Passage extrait:
————

Marseille : La Villa Méditerranée est-elle un plagiat ?
Par jcsPublié le
La Villa Méditerranée, le nouvel édifice emblématique de Marseille, qui vient tout juste d’ouvrir ses portes, est-elle un plagiat ? Un jeune architecte affirme que les concepteurs du bâtiment se sont inspirés de l’un de ses projets.
C’est le quotidien La Provence qui s’est le premier fait écho de cette information. Hier, le journal annonçait que Mohamed Ali Chafter, un architecte établi dans la région lyonnaise, avait entamé une procédure judiciaire pour “non-respect de la propriété intellectuelle.”
Estimant que la Villa Méditerranée a repris l’un de ses projets d’étude, il attaque l’Agence Régionale d’Equipement et d’Aménagement (AREA), et demande 3,5 millions d’euros de dommages et intérêts pour le préjudice subi.
L’AREA est la structure liée au Conseil Régional PACA pour les dossiers d’aménagement urbains. C’est donc elle qui a piloté le projet de la Villa Méditerranée, et qui a choisi les architectes pour mener à bien le chantier.
C’est en 2004 que l’AREA a désigné une équipe de trois architectes, Stefano Boeri (Milan), Jean-Pierre Manfrédi et Ivan Di Pol (tous deux Marseillais), pour réaliser le bâtiment à l’entrée du Vieux-Port.
La structure, en forme de L renversé, est des plus innovantes, et le porte-à-faux, à l’avant du bâtiment, est particulièrement impressionnant. C’est même “une prouesse technique, unique au monde”, selon l’architecte italien, Stefano Boeri.

————

Lignes de données:

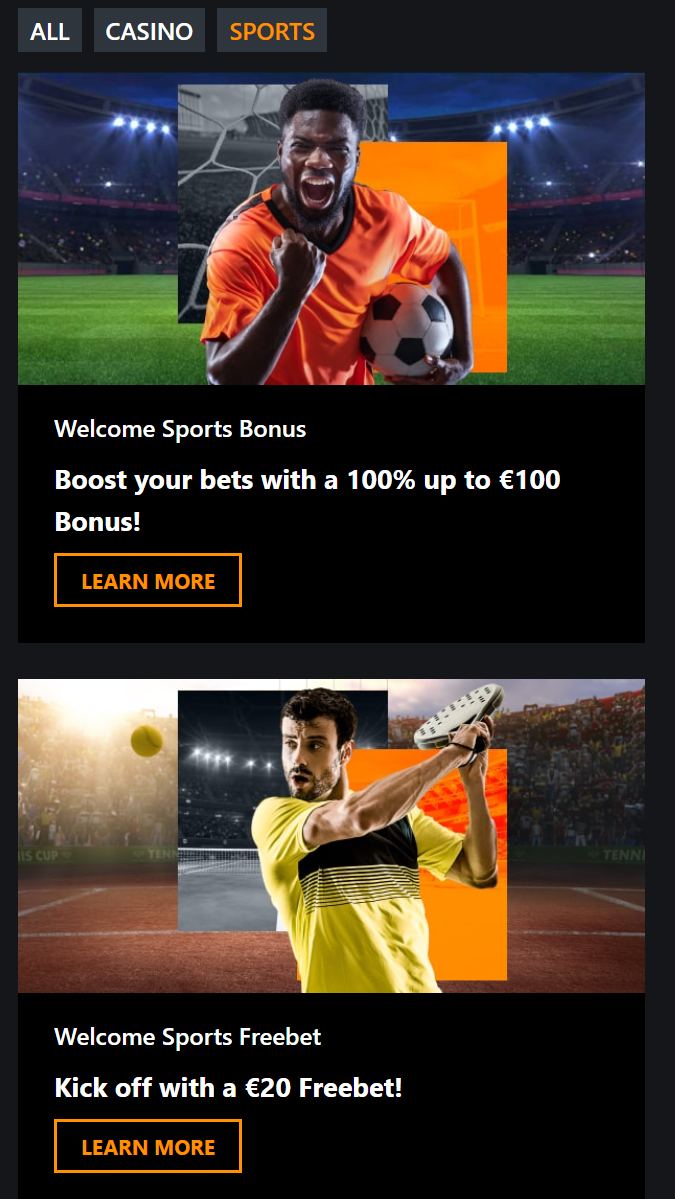Open the racket player banner image

pyautogui.click(x=332, y=836)
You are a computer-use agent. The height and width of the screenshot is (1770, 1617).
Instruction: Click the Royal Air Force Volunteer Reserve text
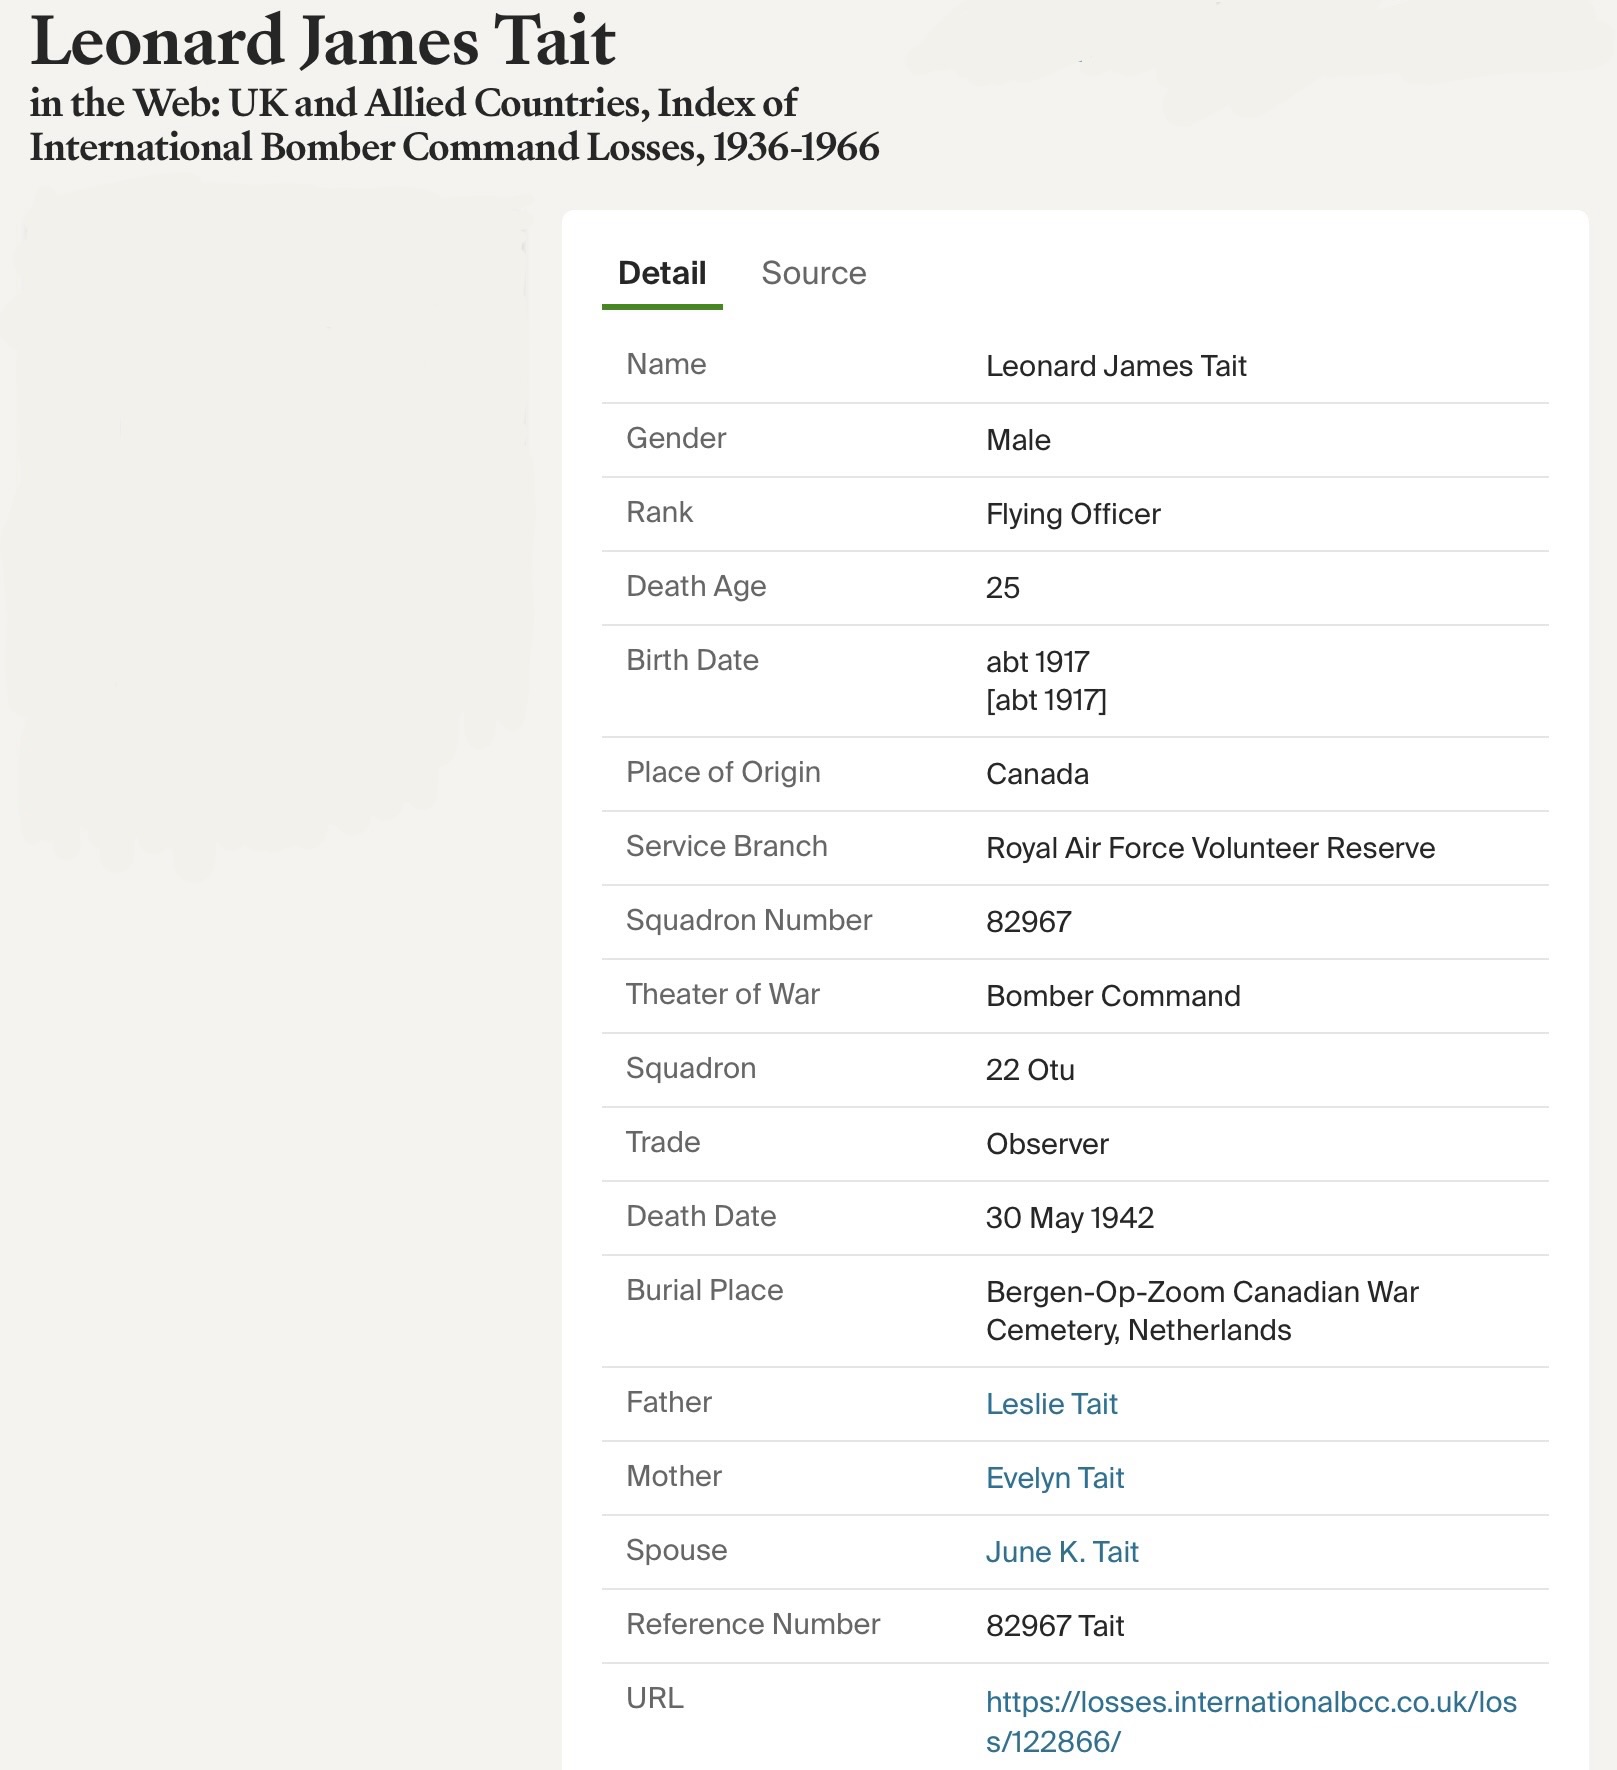tap(1209, 848)
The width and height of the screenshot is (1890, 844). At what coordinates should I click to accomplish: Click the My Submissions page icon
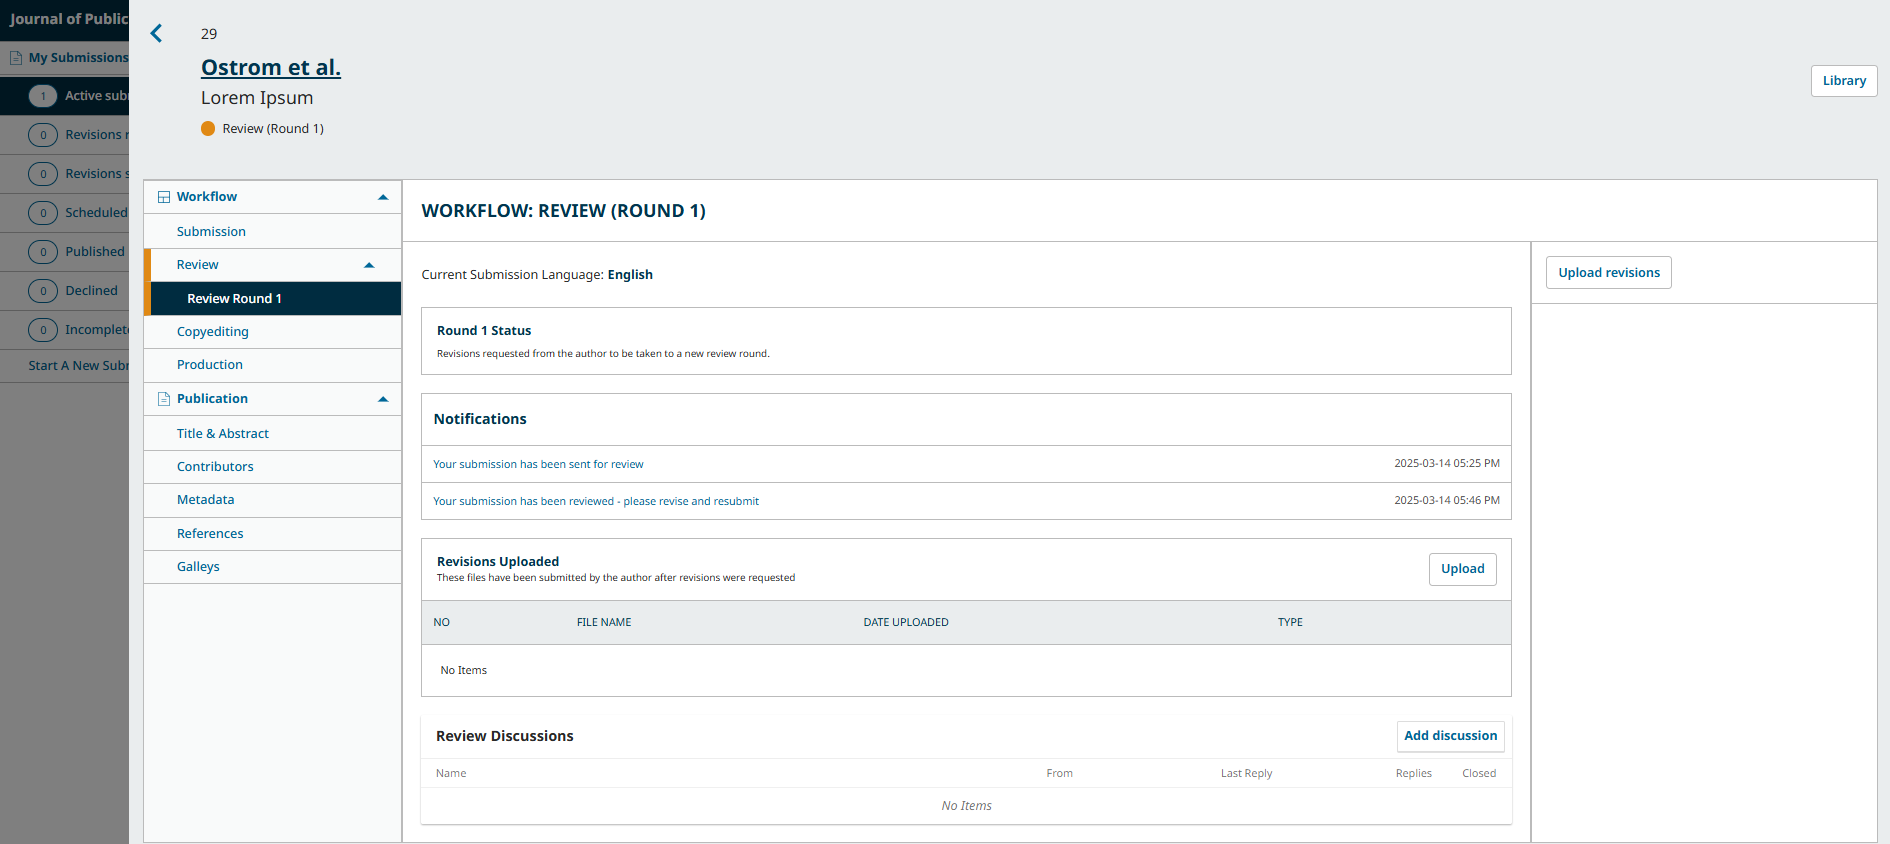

————

Consignes:
a. Citez l'article sur la Villa Méditerranée depuis « C’est en 2004 » jusqu'à « italien, Stefano Boeri. », inclus.
b. Présentez en tableau Markdown les lignes des entrées, de celle qui contient « You are a computer-use » jusqu'à la fin des entrées, bornes comprises, avec une colonne « Numéro » pour le rang et une colonne « Entrée » pour la ligne. Laissez de côté les lignes vides et les images.

Réponses:
a.
C’est en 2004 que l’AREA a désigné une équipe de trois architectes, Stefano Boeri (Milan), Jean-Pierre Manfrédi et Ivan Di Pol (tous deux Marseillais), pour réaliser le bâtiment à l’entrée du Vieux-Port.
La structure, en forme de L renversé, est des plus innovantes, et le porte-à-faux, à l’avant du bâtiment, est particulièrement impressionnant. C’est même “une prouesse technique, unique au monde”, selon l’architecte italien, Stefano Boeri.

b.
| Numéro | Entrée |
|---|---|
| 1 | You are a computer-use agent. The height and width of the screenshot is (1770, 1617). |
| 2 | Instruction: Click the Royal Air Force Volunteer Reserve text |
| 3 | tap(1209, 848) |
| 4 | The width and height of the screenshot is (1890, 844). At what coordinates should I click to accomplish: Click the My Submissions page icon |